Cimex hemipterus, known as the tropical bed bug, is a species of bed bugs within the family Cimicidae that primarily resides in tropical climates. However, it has been reported that this species can live in more temperate climates along with the closely related bed bug species C. lectularius. C. hemipterus is a hematophagous, obligate parasite of humans. This means that it requires blood meals from their human hosts in order to survive. When bitten, humans experience itchiness, wheals, and lesions around the affected areas on the skin.  This species typically resides in human domiciles within cracks, crevices, or mattresses, and are more prevalent in developing countries. Like other bed bugs, C. hemipterus is primarily active during the night time.

== Morphology ==
On average, C. hemipterus is 5.5 millimeters long and 2.5 millimeters wide. This insect has an ovular and flattened body shape. Its head is short, broad, and pointed at the tip. The rounded, black or red colored compound eyes sit laterally on both sides of the head and can be observed from both a top and underside view. A pair of four-segmented antennae are found in front of both the compound eyes. The mouthparts of C. hemipterus are made for piercing skin and sucking blood from their host. In accordance to this, the three segmented labium is long and "straw like" and the maxilla and mandible are both observed to be "blade like". The thorax of C. hemipterus is three segmented, containing the prothorax, mesothorax, and metathorax. The prothorax is about twice as long wide as it is long, and is much larger and prominent than the head (which sits in the middle of it), and both the meso- and meta- thorax. Compared to C. lectularius, C. hempiterus is observed to have a slightly narrower prothorax. This species has an eight segmented abdomen that is rounded and has a pointed tip, which contains short tufts of hair that stick out. Color varies for this species based on whether it has recently consumed a blood meal. If it hasn't had a blood meal, it displays a pale brown color. If it has recently had a blood meal, it displays a reddish color. Slight differences exist between sexes of C. hemipterus. Females are typically larger than males and have a more rounded abdomen tip.

== Life cycle==
Cimex hemipterus exhibits a hemimetabolous life cycle, which means the insect goes through multiple nymphal life stages, where their body shape and feeding behavior closely resembles that of the adult stage. The eggs of C. hemipterus have been known to hatch anywhere from 4–12 days after being laid. This species goes through five nymphal stages before developing into an adult, with each stage of nymphs being involved in human blood-feeding. The first four nymphal stages each go through an average development time of 3–4 days, while the fifth nymphal stage develops in 4–5 days. Compared to C. lectularius, C. hemipterus goes through slightly longer developmental phases. Adults can live anywhere from 6–12 months, with females typically living longer than males.

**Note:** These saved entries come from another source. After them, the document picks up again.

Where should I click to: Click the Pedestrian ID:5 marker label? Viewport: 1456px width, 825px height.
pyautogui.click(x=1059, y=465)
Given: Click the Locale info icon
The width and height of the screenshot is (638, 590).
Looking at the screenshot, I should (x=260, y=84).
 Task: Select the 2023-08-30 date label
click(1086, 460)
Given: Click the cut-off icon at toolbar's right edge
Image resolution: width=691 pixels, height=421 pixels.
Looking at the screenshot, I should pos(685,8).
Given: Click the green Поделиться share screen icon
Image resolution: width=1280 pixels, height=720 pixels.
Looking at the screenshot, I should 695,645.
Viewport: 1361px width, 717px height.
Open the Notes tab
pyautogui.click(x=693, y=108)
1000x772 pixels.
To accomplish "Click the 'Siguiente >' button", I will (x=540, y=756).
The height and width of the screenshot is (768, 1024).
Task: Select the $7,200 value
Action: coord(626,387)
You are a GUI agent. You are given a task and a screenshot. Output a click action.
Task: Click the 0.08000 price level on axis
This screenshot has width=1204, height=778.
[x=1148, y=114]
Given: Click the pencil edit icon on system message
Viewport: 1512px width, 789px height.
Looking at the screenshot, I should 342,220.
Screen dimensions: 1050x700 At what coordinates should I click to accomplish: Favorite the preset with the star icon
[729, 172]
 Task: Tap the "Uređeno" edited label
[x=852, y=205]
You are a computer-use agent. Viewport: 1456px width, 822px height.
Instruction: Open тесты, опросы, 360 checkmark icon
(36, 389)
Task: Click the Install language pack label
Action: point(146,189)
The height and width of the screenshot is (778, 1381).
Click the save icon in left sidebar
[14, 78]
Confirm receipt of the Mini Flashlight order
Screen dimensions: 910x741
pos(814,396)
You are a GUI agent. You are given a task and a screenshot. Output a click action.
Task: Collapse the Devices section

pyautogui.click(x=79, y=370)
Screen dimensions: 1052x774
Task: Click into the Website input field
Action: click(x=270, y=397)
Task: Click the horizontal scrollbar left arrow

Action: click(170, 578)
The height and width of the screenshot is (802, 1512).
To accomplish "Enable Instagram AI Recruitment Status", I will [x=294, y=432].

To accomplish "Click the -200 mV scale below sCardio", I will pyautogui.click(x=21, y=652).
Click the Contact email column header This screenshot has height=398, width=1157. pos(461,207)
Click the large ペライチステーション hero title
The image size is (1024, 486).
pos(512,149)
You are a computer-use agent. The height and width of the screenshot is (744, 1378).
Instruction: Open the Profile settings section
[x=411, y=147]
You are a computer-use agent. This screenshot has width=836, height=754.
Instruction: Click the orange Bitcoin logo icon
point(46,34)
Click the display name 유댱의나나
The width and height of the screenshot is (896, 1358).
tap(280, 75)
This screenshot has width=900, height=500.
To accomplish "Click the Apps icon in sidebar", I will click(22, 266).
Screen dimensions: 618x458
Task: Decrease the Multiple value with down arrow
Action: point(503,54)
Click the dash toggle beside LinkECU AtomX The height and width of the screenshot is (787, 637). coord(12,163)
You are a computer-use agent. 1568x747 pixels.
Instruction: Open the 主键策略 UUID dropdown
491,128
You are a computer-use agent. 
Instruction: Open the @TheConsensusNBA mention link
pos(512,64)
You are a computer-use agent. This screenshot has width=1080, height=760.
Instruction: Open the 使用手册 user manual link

== Insecticide resistance ==
Following widespread use of DDT in the 20th century, DDT resistance among C. hemipterus has been reported among populations in tropical and subtropical regions. This has caused re-emergences of widespread C. hemipterus infestations in countries in the southern hemisphere, such as Australia and Sri Lanka. Resistance to pyrethroids has also been reported.

== Medical importance ==
The primary medical concern associated with C. hemipterus is associated with the skin. When biting their hosts, they inject saliva containing a variety of components. These components include anesthetics, vasodilating compounds, and anticoagulants. These factors act to continue blood flow to the bitten area and ensure the host does not feel the bite. These bites lead to skin lesions and itchiness, which is a nuisance to humans. While bedbugs are not documented as being biological vectors of disease, there is evidence to suggest they could potentially act as vectors of Trypanosoma cruzi, a protist that causes Chagas disease in humans.